My international volunteering journey kick-started inside a coffee shop in seaside Dumaguete City in Southern Philippines where one afternoon amid the roaring sounds of cars and motorcycles I clicked the send button of my application. In the weeks that followed, I had my first interview--first in a series of phone/Skype interviews. If everything went smoothly as planned, in just a matter of three weeks, I should be somewhere in Indochina lugging around my big backpack.

Once I got the notice that I was accepted, a series of send-off/get-together with my boss, students, colleagues, friends and family were in order. It was fun. I had a drink too many for the first time in a long time! Fun indeed. Though at some point it felt like an elegy. I, for one, avoid drama like the plague!

After a battery of medical laboratory tests in my home city followed by vaccinations (one in Cebu due to unavailability of the vaccine), series of orientations and then the face-to-face Skills in Development Training, medical briefing and pre-departure briefing in Manila, I was all set to fly to Cambodia!

That humid evening middle of June found me in NAIA.

NAIA Terminal 1 was a pleasant surprise! After getting the flak for several years as the World's Worst Airport, it has redeemed itself (though the laglag-bala is pulling it down this time). The high ceiling, mood lighting, polished marble floors in the departure hall, sleek check-in counters and carpeted floor from the immigration counters until the pre-departure areas--it has all the feel of a first-rate boutique hotel. Changi Airport, even.

The check-in staff at Malaysia Airlines asked for my return ticket. I then explained to her the arrangement for international volunteers then showed her my folder containing documents from different government agencies in the Philippines and Cambodia plus the documents from the NGO I work for. She then asked me to pay for the departure tax across her counter. When I came back, in a jiffy, she handed me my boarding passes (one for the Manila-Kuala Lumpur leg and another for KL to Phnom Penh) and tagged my luggage as check-through. I was secretly wishing for an upgrade. No luck this time, though.

It was seamless at the immigration counter. The young immigration officer just asked about the length of my stay in Cambodia and when she saw my Japan Visa, she asked me about my stay in Japan and that was it.

Many in the flight appeared to be kababayan Overseas Filipino Workers (OFW). Probably working as household staff in Malaysia for the first time. I could make out sobbing sounds in front and at the back of my row. Many of them with swollen eyes. Some were trying to say their cracking goodbyes as the plane taxied the runway. It was heartbreaking. Then, as if on cue, entered the irritated flight attendant marching in the aisle to remind everyone to switch off their phones.

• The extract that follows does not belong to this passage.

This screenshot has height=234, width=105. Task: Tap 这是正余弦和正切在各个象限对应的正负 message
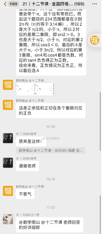click(51, 111)
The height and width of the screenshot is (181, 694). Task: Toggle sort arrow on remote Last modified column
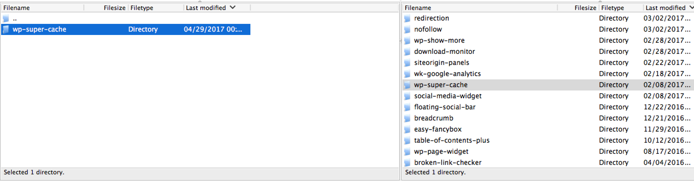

As the plane took off, classical music was piped-in inside the cabin, which, in a way helped ease out my nerve for flying with the airline which just months ago had a series of air mishaps. The flight attendants soon handed out dinners and choices of orange juice, tea, water or red wine! Of course, I picked red wine. Red wine at cattle class was unheard of before!  

The plane landed in Kuala Lumpur in the small hours. I spent my 6-hour layover time sleeping in one of the benches and by sunrise I got some coffee and sandwich while waiting for the boarding gate to open.

By 8am, I was up in the air again. An hour later, I could see endless fields of green with snaking rivers around them. And before I knew it, I was already inside Phnom Penh International Airport arrival hall. The visa officer that morning seemed grumpy. After I got my visa, I proceeded to the immigration counter where the smiling immigration officer stamped my passport and greeted me welcome to Cambodia!